Madame [U] a relevé appel de cette ordonnance le 2 décembre 2021 en critiquant l'ensemble de ses dispositions , notamment la disposition l'ayant déboutée de ses demandes tendant:

- à l'octroi d'un délai de trois mois renouvelable pour quitter les lieux,

- à voir constater que le logement, objet du bail signé le 6 février 2018 est indécent,

- à l'octroi de dommages intérêts en réparation de son préjudice de jouissance à hauteur de 150 € par mois, soit depuis le 6 février 2018 la somme de 5 850 € à parfaire le jour de la décision à intervenir ,

- à la condamnation aux entiers dépens de Madame [S].

Dans ses dernières conclusions, notifiées par voie électronique le 4 janvier 2022 , auxquelles il convient de se reporter pour un plus ample exposé de ses prétentions et moyens, elle demande à la cour:

- d'infirmer la décision entreprise

- de dire et juger nul et de nul effet, le congé délivré par Madame [S] le 13 juillet 2020

En conséquence

- de débouter Madame [S] de l'ensemble de ses demandes,

Subsidiairement,

- d'accorder un délai de trois mois renouvelable à Madame [Z] [U] pour quitter les lieux,

Reconventionnellement,

-constater que le logement objet du contrat de location est insalubre;

En conséquence,

- condamner Madame [S] au versement de justes dommages intérêts provisionnels en réparation du préjudice de jouissance subi depuis le 6 février 2018 soit la somme de 6900 € à parfaire au jour de la décision à intervenir,

- ordonner compensation entre les créances respectives des parties,

- débouter Madame [S] de l'ensemble de ses demandes, fins et conclusions

- constater que la concluante a déposé une demande d'aide juridictionnelle

-condamner Madame [S] aux entiers dépens.

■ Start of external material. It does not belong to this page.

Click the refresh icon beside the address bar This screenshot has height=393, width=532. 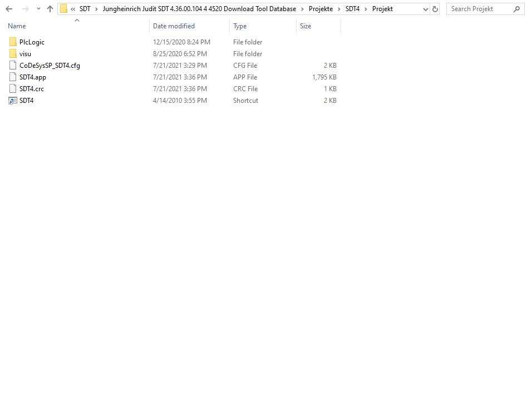[435, 9]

Dans ses dernières conclusions, notifiées par voie électronique le 4 mai 2022, auxquelles il convient de se référer pour un plus ample exposé de ses prétentions et moyens, Madame [S] demande à la cour de:

- confirmer l'ordonnance entreprise en toutes ses dispositions

- débouter Madame [U] de l'ensemble de ses demandes et conclusions 'frappées de contestations sérieuses' ( sic),

- l'inviter à mieux se pourvoir,

- condamner Madame [U], au paiement d'une somme de 2000 € sur le fondement de l'article 700 du Code de procédure civile.

- condamner Madame [U] aux entiers dépens .

L'ordonnance de clôture est intervenue le 10 mai 2022.

MOTIFS DE LA DÉCISION

La cour est saisie du seul appel principal de Madame [U] qui critique l'ordonnance déférée en chacune de ses dispositions et renouvelle devant la cour les demandes reconventionnelles dont elle avait été déboutée en première instance.

(I) Sur la validité du congé et le trouble manifestement illicite.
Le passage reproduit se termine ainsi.